Banca Dati

mercoledì 19 dicembre 2018

Licenziamento. Non si estende agli uomini la nullità del licenziamento a causa di matrimonio.

La tutela contro i licenziamenti per causa di matrimonio, prevista dall’art. 35 del D. Lgs. 11 aprile 2006 n. 198, che ha sostituito l’art. 1 della Legge 9 gennaio 1963 n. 7, introduce una presunzione di nullità posta a favore della lavoratrice corrispondente ai fini costituzionali di tutela del lavoro e della famiglia. Tale disciplina presentando una identità di ratio rispetto a quella dettata in materia di tutela della lavoratrice madre. è applicabile soltanto alle donne lavoratrici, non anche agli uomini, perché essenzialmente rivolta ad evitare che il datore di lavoro sia indotto a risolvere il rapporto in considerazione dei costi e delle disfunzioni conseguenti alle assenze per l’eventuale maternità.
Così stabilito dalla Corte di Cassazione sezione lavoro con ordinanza n. 31824, pubblicata il 10 dicembre 2018

Il caso deciso
Un lavoratore impugnava il licenziamento intimatogli, invocando la normativa di cui all’art. 35 del D. Lgs. n. 198 del 2006, che prevede la nullità del licenziamento intimato nel periodo temporale tra le pubblicazioni di matrimonio fino all’anno dalla sua celebrazione. L’impugnazione veniva rigettata sia in primo che in secondo grado. Ricorreva così in Cassazione il lavoratore.

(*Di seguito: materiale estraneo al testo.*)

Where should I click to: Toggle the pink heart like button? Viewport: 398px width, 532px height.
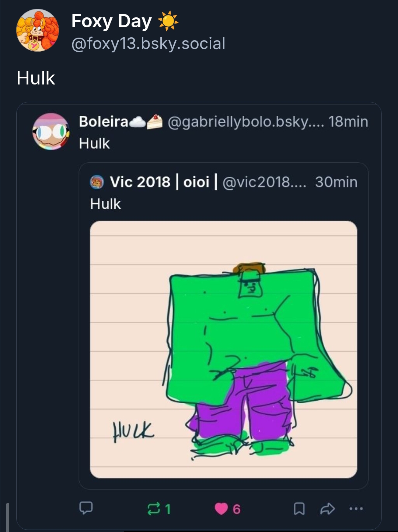coord(221,509)
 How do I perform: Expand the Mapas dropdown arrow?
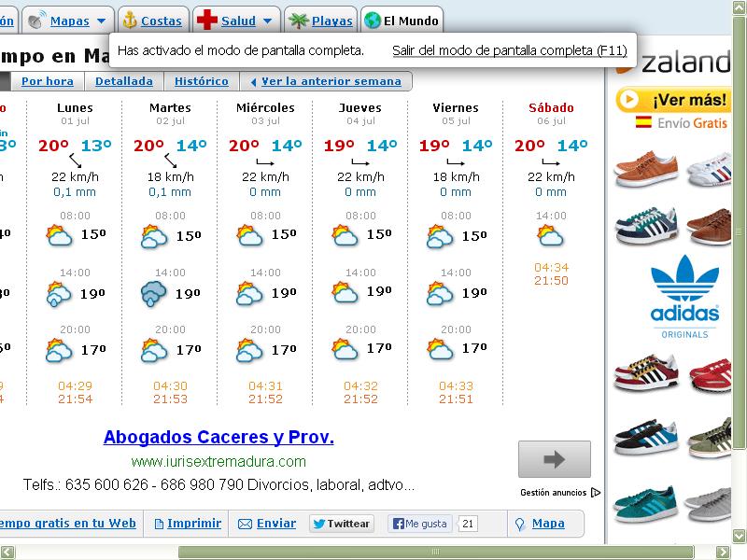(x=101, y=21)
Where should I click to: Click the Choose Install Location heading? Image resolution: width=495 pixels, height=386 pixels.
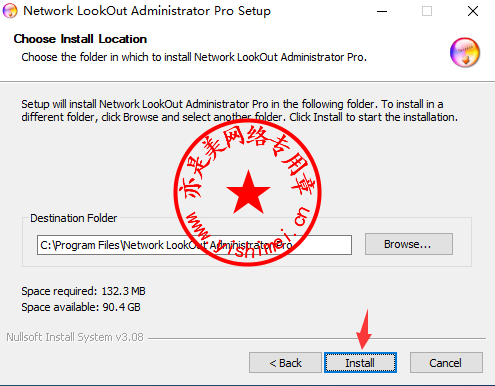[80, 39]
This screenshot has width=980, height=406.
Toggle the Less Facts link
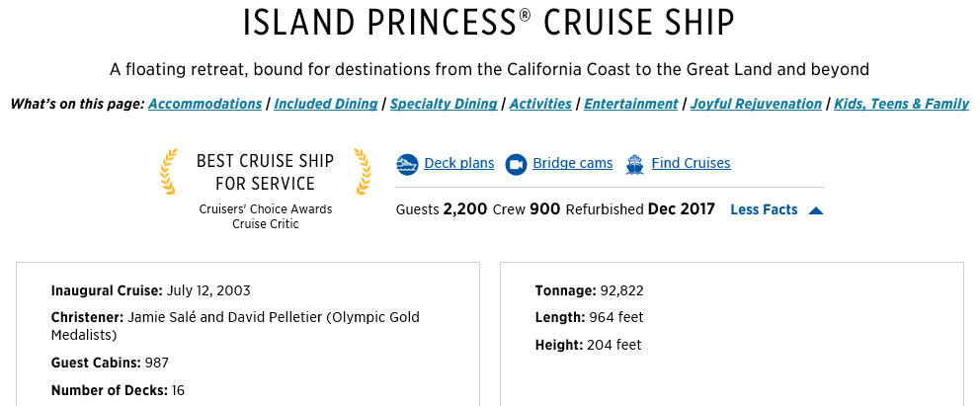[764, 209]
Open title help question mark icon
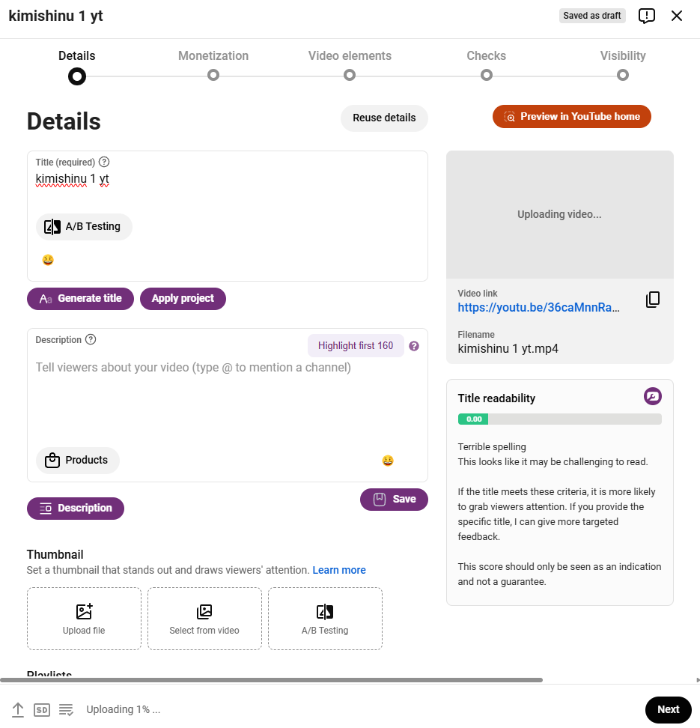 (105, 162)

La nullità del licenziamento a causa di matrimonio
Il lavoratore ricorrente prospetta una tesi secondo cui la legislazione posta a tutela delle lavoratrici, in base alla quale è considerato nullo il licenziamento intimato in prossimità del matrimonio, debba estendersi anche ai lavoratori maschi, in quanto tale interpretazione consentirebbe di applicare pienamente la disciplina comunitaria volta a rimuovere qualsiasi situazione di disparità tra i sessi.
La Suprema Corte non ritiene fondata la tesi prospettata. Le norme richiamate dal ricorrente sono poste a tutela della donna, in osservanza al principio di cui all’articolo 37 della Costituzione.
In materia si era pronunciata la Corte Costituzionale (sentenza n. 200 del 1983), affermando che i fini perseguiti dal legislatore con l’articolo 1 della legge n. 7 del 9 gennaio 1963, poi sostituito dall’articolo 35 del D. Lgs. n. 198 del 2006, erano quelli di tutelare le lavoratrici che contraggono matrimonio, limitando di conseguenza il potere del datore di lavoro di recedere dal rapporto. Tale tutela accordata alle lavoratrici che contraggono matrimonio trova legittimo fondamento in una pluralità di principi costituzionali che concorrono a giustificare misure legislative atte a perseguire lo scopo di sollevare la donna dal dilemma di dover sacrificare il posto di lavoro per salvaguardare la propria libertà di dar vita ad una nuova famiglia o, viceversa, di dover rinunziare a questo  fondamentale diritto per evitare la disoccupazione. Precisamente la Consulta richiama gli articoli 2, 3, 31 e 37 della Costituzione.
Anche la legislazione comunitaria conforta l’interpretazione sopra richiamata. Si richiama l’articolo 19 del T.F.U.E. che prevede l’emanazione di provvedimenti legislativi per combattere la discriminazione; e l’articolo 157 del T.F.U.E. che dispone che non osta a che uno Stato membro mantenga o adotti misure che prevedano vantaggi specifici diretti a facilitare l’esercizio di attività professionale da parte del sesso sottorappresentato o evitare svantaggi nelle carriere professionali.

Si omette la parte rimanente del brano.